- PAGE EXCERPT:

+ + + +

A Republican Party activist with ties to white supremacist militias, Searcy started his career in the mid-1990s as a “one-man ranch patrol” helping California sheriffs catch cattle thieves. By the 2010s he had recast himself as “a strike management and labor relations consultant” hired by growers from California to Canada.5

Despite Searcy’s scare tactics, says Martinez, they persuaded enough workers to sign union cards that the state ALRB scheduled an election. “The company put people dressed like soldiers at all the entrances,” he recalls. The union filed a “notice of intent to take access” and the farm was legally bound to let them in. When they refused, the UFW filed a complaint with the ALRB and sued in Ventura County Superior Court. Martinez was a named complainant. Undocumented status be damned. He was all in.

Court records describe Searcy and his “strike management” consultants as wearing “camouflage pants, gray baseball caps with an image of a black spade under a skull and crossbones, and ‘special forces’ buttons on a jacket embroidered with ‘Heli Assault’ and ‘US/NAS INM.’ . . . Rhett Searcy was armed with a gun and a taser. He kept the gun in a visible holster on his side. Mr. Searcy clicked his taser while approaching employees in their vehicles. . . . Mr. Searcy also approached striking employees, swinging his arms, brandishing the taser and clicking it to emit sparks of electricity.”6

Searcy did more than click the Taser, says Martinez. “He was walking around with his taser gun and he would taser people to let them know not to join us. And they had these people driving around the fields in tanks.” Martinez took pictures. He shows one: an armed guard in uniform drives an ATV past rows of workers bent low, picking. The point was to scare people, he says. The company wanted undocumented workers to think that the US military had been sent to stop the union. “When I came to work wearing a UFW button, the supervisors looked at me with real hatred, like we were in a war.”

UFW organizers were eventually allowed onto the farm as federal and state law required. But whenever they approached workers, Searcy and his men would hover. Supervisors would interrogate employees afterward, demanding to know whether they supported the union. Then Martinez was beaten as foremen watched. One supervisor drove his truck up inches behind a UFW organizer’s car, honking and screaming. Then he did it again, to make sure workers were watching. It didn’t surprise Martinez that the union lost the election. He was amazed that they lost by only eighteen votes. “Workers were so afraid.” Martinez didn’t blame them.7

Margarida still regrets her vote.* “I regret that I didn’t fully understand why they wanted to strike. I was so afraid. If they were to let me go, I worried I wouldn’t be able to find another job, even though they were paying us very little.” Many strikers were fired, she says. Martinez was one. Margarida says the firings scared her. But now, “I understand more. You have to strike to make things better. I am not fearful now. The next time, I am ready to go on strike.” She feels that those who did not strike benefited from the courage of the strikers. Everyone’s wages went up. “Five, ten dollars extra is good money. Nobody will just give that away.”

+ + + +

- Dataset excerpt:
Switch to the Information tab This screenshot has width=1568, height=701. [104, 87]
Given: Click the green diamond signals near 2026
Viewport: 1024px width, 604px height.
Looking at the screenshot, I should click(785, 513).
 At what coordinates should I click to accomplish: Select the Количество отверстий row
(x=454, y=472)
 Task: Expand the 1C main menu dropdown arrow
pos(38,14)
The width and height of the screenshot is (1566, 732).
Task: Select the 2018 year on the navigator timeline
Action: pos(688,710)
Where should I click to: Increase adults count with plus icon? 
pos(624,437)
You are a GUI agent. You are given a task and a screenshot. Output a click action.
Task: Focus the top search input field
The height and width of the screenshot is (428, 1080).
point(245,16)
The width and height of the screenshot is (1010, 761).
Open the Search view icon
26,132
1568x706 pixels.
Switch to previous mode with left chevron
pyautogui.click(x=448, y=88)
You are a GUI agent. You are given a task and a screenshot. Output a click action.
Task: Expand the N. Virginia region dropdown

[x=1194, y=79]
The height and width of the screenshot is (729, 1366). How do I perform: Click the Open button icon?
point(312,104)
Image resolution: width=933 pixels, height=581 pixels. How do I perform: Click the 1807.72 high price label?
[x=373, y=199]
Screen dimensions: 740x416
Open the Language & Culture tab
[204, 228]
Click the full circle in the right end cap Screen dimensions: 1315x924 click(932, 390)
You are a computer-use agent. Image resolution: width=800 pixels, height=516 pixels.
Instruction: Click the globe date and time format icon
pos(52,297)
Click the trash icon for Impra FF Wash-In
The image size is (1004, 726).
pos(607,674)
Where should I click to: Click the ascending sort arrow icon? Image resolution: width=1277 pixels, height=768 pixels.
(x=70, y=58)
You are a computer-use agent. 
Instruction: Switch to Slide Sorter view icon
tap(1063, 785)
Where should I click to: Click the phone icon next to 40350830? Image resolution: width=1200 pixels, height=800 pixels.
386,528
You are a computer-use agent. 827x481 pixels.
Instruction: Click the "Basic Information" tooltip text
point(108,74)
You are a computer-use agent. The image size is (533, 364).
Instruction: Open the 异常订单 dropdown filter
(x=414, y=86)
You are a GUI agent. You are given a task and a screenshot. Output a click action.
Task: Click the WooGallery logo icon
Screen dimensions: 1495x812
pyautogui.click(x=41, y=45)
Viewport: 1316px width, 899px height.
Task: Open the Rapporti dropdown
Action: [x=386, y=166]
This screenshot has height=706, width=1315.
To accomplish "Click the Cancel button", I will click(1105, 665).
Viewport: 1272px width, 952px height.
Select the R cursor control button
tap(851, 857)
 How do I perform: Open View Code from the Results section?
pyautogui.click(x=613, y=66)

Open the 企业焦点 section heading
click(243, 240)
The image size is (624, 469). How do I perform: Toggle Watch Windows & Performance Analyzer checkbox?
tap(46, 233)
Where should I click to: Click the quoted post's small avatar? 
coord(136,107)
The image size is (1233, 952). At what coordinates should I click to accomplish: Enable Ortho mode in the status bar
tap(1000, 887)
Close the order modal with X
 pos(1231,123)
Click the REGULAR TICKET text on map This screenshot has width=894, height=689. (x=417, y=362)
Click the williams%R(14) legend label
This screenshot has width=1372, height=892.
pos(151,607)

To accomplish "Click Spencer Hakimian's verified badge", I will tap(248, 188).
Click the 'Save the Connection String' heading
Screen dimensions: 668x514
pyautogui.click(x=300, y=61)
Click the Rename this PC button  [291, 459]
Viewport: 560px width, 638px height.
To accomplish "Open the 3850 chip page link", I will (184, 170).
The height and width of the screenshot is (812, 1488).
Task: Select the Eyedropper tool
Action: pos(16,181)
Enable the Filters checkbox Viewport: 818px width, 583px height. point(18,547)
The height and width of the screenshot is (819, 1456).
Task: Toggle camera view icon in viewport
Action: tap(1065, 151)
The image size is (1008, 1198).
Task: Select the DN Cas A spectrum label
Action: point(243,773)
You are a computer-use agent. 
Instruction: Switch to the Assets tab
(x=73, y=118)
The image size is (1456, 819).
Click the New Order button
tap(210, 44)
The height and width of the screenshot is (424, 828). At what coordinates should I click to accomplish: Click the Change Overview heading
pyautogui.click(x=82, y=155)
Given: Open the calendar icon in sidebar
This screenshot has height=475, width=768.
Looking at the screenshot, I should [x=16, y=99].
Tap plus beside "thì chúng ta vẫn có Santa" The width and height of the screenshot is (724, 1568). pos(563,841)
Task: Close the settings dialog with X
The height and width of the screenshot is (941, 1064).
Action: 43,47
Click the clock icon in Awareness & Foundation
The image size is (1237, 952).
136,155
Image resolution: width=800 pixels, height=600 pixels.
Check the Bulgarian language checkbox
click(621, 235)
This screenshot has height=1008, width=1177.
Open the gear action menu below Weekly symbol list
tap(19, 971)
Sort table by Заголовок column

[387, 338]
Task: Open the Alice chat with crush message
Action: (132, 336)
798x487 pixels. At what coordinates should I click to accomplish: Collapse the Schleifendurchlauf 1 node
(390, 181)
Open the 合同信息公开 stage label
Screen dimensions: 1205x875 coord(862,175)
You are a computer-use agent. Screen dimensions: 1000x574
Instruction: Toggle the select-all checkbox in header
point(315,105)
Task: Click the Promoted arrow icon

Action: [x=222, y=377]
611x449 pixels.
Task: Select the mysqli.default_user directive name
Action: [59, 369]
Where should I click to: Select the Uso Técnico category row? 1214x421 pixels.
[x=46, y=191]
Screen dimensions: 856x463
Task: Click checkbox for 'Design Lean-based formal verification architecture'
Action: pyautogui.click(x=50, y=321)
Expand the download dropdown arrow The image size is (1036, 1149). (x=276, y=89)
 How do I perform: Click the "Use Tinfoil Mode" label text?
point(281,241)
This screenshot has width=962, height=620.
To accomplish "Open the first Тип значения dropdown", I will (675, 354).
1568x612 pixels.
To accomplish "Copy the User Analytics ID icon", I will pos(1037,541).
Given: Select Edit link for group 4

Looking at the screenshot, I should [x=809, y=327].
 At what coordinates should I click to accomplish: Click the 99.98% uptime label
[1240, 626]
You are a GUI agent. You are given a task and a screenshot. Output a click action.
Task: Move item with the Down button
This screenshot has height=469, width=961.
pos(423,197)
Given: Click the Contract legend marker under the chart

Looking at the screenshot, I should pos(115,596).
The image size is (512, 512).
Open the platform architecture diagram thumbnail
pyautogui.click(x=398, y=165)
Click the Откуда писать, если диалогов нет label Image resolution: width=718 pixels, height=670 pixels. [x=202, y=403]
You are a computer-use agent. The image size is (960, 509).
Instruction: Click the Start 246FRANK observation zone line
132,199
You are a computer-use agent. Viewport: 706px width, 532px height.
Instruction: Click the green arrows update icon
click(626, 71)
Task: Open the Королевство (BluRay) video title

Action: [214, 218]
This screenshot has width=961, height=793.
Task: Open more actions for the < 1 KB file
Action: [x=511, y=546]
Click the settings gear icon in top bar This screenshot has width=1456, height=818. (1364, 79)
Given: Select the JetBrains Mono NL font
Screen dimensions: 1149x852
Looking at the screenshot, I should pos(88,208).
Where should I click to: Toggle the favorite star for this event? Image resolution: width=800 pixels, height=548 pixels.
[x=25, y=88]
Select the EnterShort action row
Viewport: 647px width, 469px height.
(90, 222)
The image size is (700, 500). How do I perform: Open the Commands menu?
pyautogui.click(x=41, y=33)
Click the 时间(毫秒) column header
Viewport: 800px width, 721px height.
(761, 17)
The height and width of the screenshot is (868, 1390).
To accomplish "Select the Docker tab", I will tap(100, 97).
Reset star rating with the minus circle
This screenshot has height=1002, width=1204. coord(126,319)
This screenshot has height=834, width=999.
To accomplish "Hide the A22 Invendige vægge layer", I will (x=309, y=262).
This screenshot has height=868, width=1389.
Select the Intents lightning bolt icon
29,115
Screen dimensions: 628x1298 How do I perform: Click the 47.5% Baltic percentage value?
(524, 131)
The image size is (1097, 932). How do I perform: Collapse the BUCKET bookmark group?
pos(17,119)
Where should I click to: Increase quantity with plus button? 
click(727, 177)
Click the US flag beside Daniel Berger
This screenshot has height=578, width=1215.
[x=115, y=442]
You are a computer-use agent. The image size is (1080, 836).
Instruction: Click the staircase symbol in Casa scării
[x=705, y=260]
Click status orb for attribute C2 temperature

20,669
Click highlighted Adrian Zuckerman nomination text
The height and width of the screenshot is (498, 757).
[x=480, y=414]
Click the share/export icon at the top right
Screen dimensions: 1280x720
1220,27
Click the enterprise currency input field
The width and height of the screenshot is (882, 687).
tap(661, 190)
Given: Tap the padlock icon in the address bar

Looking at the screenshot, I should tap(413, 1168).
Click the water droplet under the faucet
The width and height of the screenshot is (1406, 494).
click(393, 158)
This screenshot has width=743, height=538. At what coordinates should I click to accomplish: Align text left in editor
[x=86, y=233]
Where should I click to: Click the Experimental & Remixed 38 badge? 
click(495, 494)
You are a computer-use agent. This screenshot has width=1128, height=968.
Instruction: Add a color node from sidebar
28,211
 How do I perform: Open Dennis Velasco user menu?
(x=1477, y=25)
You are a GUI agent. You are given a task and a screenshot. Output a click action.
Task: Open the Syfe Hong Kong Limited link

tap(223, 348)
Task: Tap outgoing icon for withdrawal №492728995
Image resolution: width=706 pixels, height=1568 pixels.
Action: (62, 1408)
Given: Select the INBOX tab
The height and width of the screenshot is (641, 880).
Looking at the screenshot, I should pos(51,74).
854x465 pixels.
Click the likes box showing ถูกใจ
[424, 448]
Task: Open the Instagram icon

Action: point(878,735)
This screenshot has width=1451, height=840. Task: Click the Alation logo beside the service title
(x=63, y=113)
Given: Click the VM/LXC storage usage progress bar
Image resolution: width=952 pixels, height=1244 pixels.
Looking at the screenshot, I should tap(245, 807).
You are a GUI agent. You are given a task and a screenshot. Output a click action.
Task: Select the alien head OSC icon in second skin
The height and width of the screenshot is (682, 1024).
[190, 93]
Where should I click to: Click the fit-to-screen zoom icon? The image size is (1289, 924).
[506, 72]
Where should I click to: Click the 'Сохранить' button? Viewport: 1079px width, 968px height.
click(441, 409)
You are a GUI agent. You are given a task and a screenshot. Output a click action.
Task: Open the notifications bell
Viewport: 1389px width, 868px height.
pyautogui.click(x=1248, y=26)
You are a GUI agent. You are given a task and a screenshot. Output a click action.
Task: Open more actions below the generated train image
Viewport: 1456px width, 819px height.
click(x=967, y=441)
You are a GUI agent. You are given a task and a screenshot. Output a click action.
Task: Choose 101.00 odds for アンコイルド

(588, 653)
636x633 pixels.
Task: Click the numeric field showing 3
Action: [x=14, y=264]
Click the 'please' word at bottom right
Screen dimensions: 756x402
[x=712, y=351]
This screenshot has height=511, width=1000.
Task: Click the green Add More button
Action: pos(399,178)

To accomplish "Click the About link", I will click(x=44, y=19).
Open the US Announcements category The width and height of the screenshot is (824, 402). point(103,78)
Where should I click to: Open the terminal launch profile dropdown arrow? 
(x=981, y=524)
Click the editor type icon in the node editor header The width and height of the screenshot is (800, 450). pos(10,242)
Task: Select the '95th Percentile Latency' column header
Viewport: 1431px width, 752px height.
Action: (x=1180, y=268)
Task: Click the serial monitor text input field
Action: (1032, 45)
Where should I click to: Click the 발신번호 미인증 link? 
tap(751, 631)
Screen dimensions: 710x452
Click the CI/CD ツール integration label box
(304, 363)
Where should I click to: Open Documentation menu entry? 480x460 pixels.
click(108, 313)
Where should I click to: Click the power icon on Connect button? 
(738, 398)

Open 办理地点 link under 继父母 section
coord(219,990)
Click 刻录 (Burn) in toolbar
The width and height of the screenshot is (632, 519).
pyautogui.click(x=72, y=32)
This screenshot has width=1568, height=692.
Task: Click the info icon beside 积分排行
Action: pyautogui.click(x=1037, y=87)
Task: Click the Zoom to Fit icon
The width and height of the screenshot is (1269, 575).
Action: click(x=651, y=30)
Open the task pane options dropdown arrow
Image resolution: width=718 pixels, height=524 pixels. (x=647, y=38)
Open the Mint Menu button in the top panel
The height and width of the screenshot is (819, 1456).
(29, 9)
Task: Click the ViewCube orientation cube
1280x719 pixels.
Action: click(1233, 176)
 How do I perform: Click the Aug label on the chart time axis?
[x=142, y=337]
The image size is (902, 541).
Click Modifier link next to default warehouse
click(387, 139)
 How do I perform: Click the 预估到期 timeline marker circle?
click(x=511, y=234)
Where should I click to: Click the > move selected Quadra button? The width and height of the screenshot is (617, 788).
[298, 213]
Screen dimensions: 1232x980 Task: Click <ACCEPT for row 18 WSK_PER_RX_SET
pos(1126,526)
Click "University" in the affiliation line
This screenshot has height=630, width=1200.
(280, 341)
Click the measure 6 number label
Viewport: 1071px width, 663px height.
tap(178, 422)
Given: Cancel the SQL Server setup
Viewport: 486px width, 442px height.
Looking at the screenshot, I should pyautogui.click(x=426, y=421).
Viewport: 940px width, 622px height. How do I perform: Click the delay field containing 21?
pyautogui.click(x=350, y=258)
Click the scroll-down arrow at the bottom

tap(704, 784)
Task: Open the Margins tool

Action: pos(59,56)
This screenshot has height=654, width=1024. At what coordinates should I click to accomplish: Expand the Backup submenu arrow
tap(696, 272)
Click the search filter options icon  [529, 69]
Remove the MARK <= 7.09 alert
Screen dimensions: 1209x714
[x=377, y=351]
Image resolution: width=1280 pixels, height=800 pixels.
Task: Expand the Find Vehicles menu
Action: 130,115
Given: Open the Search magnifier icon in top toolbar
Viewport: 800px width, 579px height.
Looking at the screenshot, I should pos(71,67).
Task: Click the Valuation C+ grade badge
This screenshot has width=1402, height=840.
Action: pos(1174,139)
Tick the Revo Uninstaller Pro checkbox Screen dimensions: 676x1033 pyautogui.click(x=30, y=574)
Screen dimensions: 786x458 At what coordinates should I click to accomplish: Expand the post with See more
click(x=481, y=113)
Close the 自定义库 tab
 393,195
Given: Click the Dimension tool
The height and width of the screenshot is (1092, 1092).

+ + + +

- TASK GOAL: Reproduce the passage on the farm union drive word for word, starting at "Despite Searcy’s scare" and ending at "was all in.".

- RESULT BELOW:
Despite Searcy’s scare tactics, says Martinez, they persuaded enough workers to sign union cards that the state ALRB scheduled an election. “The company put people dressed like soldiers at all the entrances,” he recalls. The union filed a “notice of intent to take access” and the farm was legally bound to let them in. When they refused, the UFW filed a complaint with the ALRB and sued in Ventura County Superior Court. Martinez was a named complainant. Undocumented status be damned. He was all in.